Lymnaea juveniles used for in situs
I have just returned from a quick trip to Europe. The first half was participating in Journal of Experimental Biology Symposium 2018: Linking brain and behaviour in animal navigation. Spring time in the shadow of Mt Olympus in northern Greece was a great place to meet and discuss the forefront of navigation neuroethology. And then the second half was quick visit to meet up with Alex (Wyethlab MSc student) and Dr. Daniel Jackson at University of Göttingen. Alex is visiting Dan’s lab to learn in situ hybridization methods in the pond snail, Lymnaea. Some good conversations with Dan – hopefully leading to further interesting collaborations in the future!
This weekend, Carmen Landry (and two other honours students from StFX Biology) travelled to St John’s Newfoundland to present her research at this year’s Science Atlantic Aquaculture & Fisheries and Biology Conference. She, along with Alex Young, has been working primarily on establishing good reference genes to use with quantitative PCR so we can explore gene expression in the peripheral nervous system of gastropods. Congratulations Carmen for a successful first conference!
This has been a long time coming! Almost 11 years since a fateful conversation at a picnic table at Bamfield Marine Sciences Centre, Mar Wonham and I have just published our system to help students with their (scientific) logic. The conversation topic was how to truly teach good scientific logic – something biologists do all the time, but rarely teach directly. We ended up narrowing it down to two basic concepts: pattern and mechanism. Starting from there, we have found that we can really help students generate good questions and hypotheses, and then design studies (surveys or experiments) to test those hypotheses and answer questions. Along the way, we help stamp out fuzzy logic. So, at the most basic level, we are really just teaching critical thinking – which actually goes beyond teaching anything specific to science.
Wyeth, R.C., and Wonham, M.J. 2018. Patterns vs. Causes and Surveys vs. Experiments: Teaching Scientific Thinking. The American Biology Teacher 80
(3): 203–213. doi:10.1525/abt.2018.80.3.203
. Link to PDF
After a couple months getting a feel for her new degree program, Amelia MacKenzie is back in the WyethLab. She’s working part-time and going to be focusing on writing up some our recent projects: ultraviolet light as an antifoulant and (now for something completely different) crow sentinel behaviour.
APPLICATIONS ARE NO LONGER BEING ACCEPTED FOR THIS POSITION
Interested in getting some experience in research?

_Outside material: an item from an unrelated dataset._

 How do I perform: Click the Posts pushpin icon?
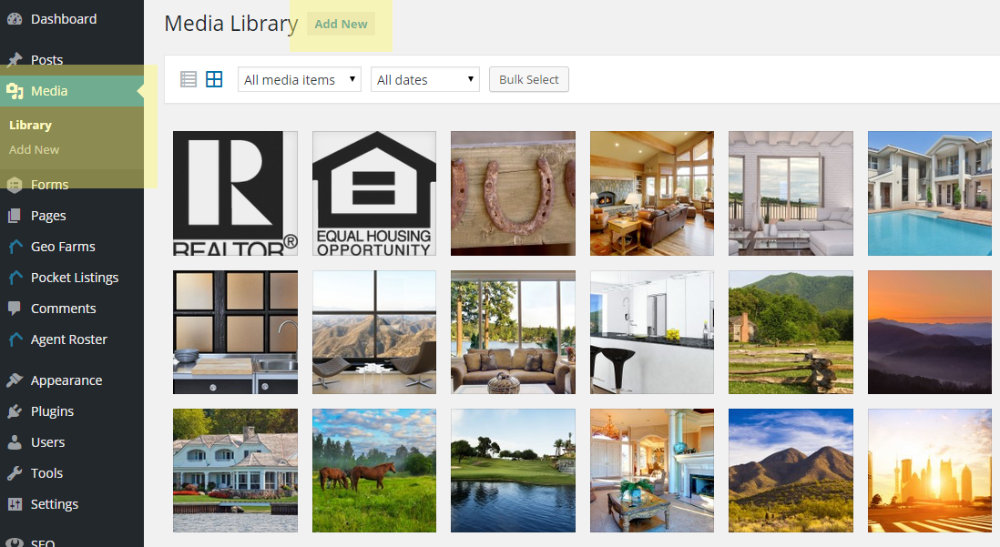tap(14, 60)
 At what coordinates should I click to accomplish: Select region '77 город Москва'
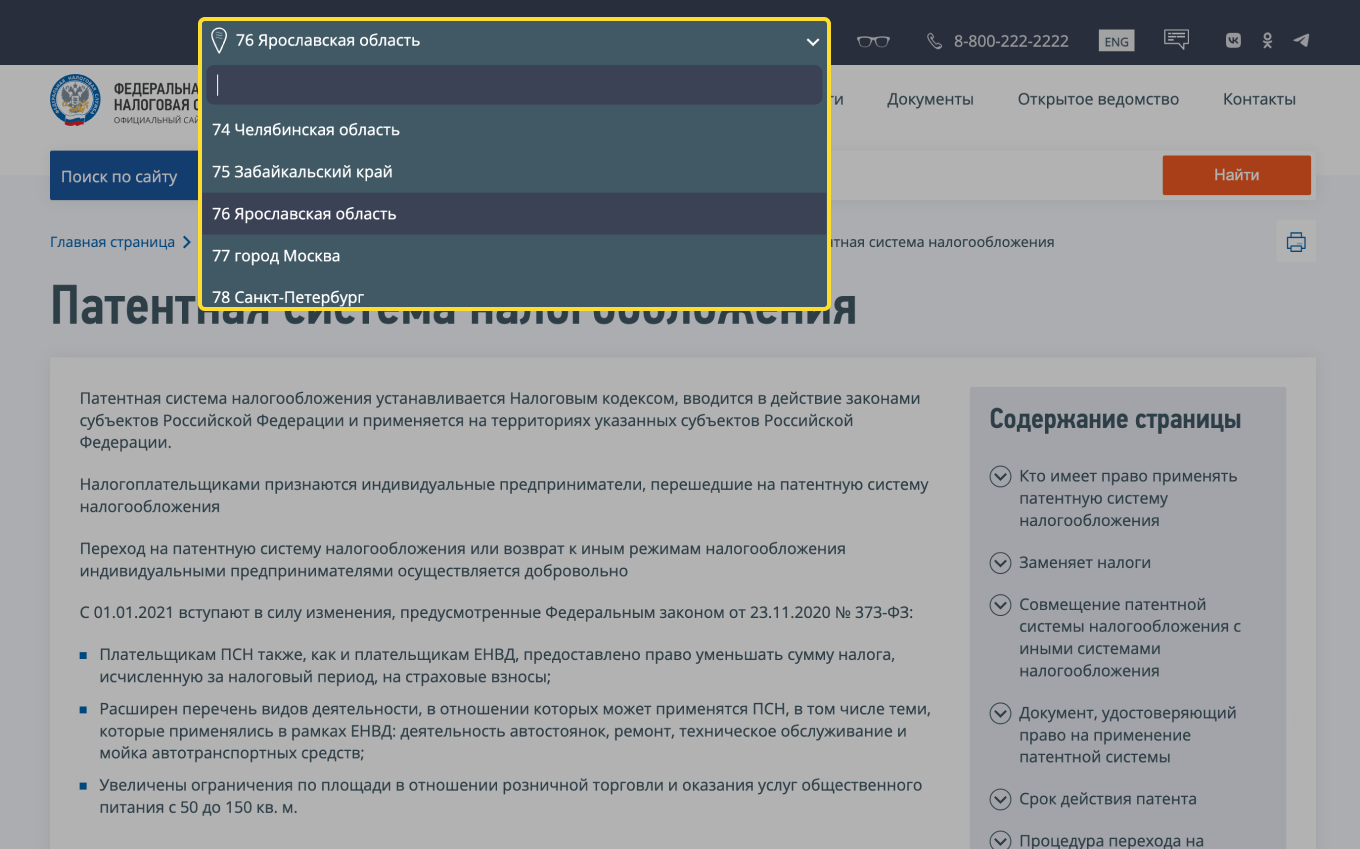click(x=277, y=255)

Want to paid full-time in Antigonish for the summer?
There is an opening in the Wyeth Lab for a research assistant position for summer 2018. The primary project associated with this position will be studying snail behaviour. The research assistant will work with another student on the project, exploring how the snails move with respect to food odours. Our larger goal is to better understand how animals navigate depending on whether they are in slow or fast flow environments, with different kinds of prey present. Practically, the research assistant will gain experience in general research skills, animal husbandry, data analysis in Excel and other software, video techniques (with GoPro cameras), image and video analysis. Involvement with other Wyeth Lab projects will also occur. Overall, lots of variety, and lots of problem solving!
Interested students should email a copy of an unofficial transcipt and resume to Dr. Wyeth, along with a short description of both career ideas and their reason for being interested in research. Minimum requirements: currently enrolled StFX student (any year); 70% average of grades on transcript.
Review of applications will begin Jan 31, 2018.